As an air commander he expected his men to be flying. He sought to treat them fairly, and would never ask them to take a risk he would not ask of himself. Popular with his men, he did not seek their admiration. Looking back years later, the woman who had been Broadley's fiancée, Kitty Jeffery, described Pickard as "tall, dashing, very foolhardy at times, a bit of a lad." Writing about him later, Basil Embry wrote "It is impossible to measure Charles Pickard's loss to the RAF and Britain, but in courage, devotion to duty, fighting spirit and powers of real leadership, he stood out as one of the great airmen of the war, and a shining example of British manhood."

==Personal==
Following the war his wife Dorothy returned to Africa with their son Nicholas, to live in Highlands, Southern Rhodesia.

Growing up he was known as 'Boy' to his family, Charles to his school teachers, and 'Pick' to his friends and comrades.

A year after his death his family ran a note in The Times to his memory, which read:
In proud and glorious memory of our "Boy", Group Capt. P.C. Pickard, DSO, DFC, who with his brave and gallant Navigator for 4 1/2 years, Flt Lieut. Alan Broadley, DSO, DFC, DFM, did not return from Amiens a year ago today. Remembering also his many friends, whom he was not afraid to join. - Mother
Horses he loved, laughter and the sun.
A dog, wide spaces and the open air.

Historical author Chris Hobbs wrote: "His long operational career, covering many aspects of aerial conflict, included some of the most daring episodes in the RAF's history. In Air Force circles he was admired for his consistent leadership, determination and courage."

==Honours==
- United Kingdom: Distinguished Flying Cross 30 July 1940
- United Kingdom: Distinguished Service Order 7 March 1941
- Czechoslovakia: Czechoslovak War Cross 1939–1945 15 July 1941
- United Kingdom: Distinguished Service Order 26 May 1942 (Note: Acting Wing Commander, 51 Squadron, Royal Air Force. Citation reads: This officer has made his squadron an extremely efficient bombing force. He has extracted the maximum effort from all, at the same time promoting and fostering an excellent comradeship between flying personnel and ground staff thus instilling the team spirit so necessary to achieve success. He has instituted a fine spirit among his flying crews for accurate bombing and in obtaining photographs.
On February 27th. 1942, he led the force of aircraft which carried the parachute troops who made the raid on Bruneval, thus again demonstrating his outstanding powers of leadership and organisation. By his courage, self-sacrifice and devotion to duty, this officer has set an example which, although attained by few, is admired by all."
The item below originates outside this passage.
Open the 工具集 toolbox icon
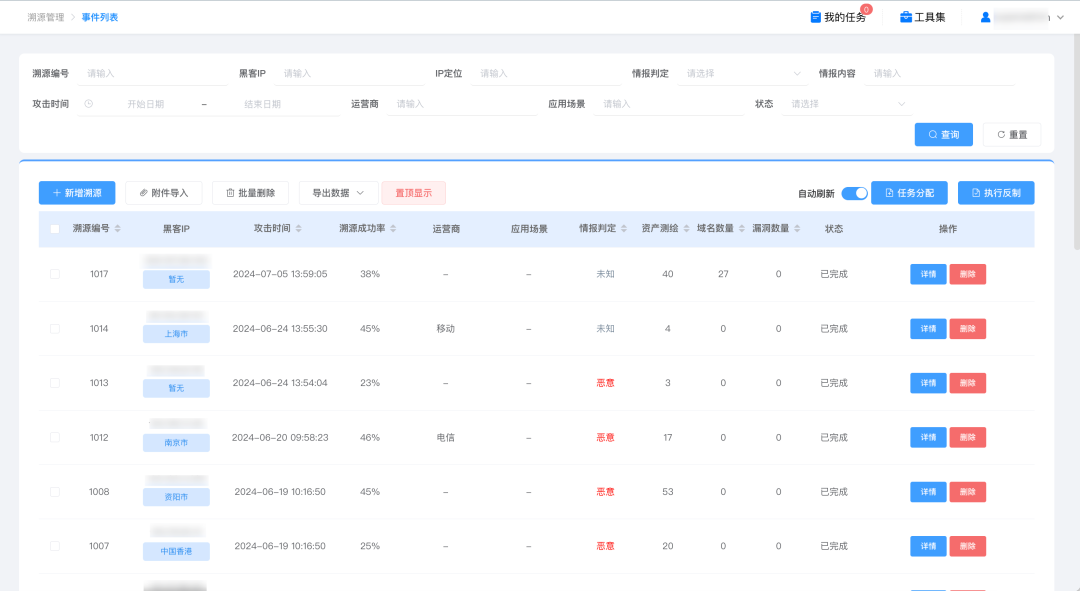Viewport: 1080px width, 591px height. point(906,17)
Second DSO awarded as a bar for on the ribbon of the first DSO.)
- United Kingdom: Distinguished Service Order, 26 March 1943 (Note: Acting Wing Commander, 161 Squadron, Royal Air Force. Citation reads: This officer has completed a very large number of operational missions and achieved much success. By his outstanding leadership, exceptional ability and fine fighting qualities, he has contributed in a large measure to the high standard of morale of the squadron he commands.

Third DSO awarded as second bar for on the ribbon of the first DSO.)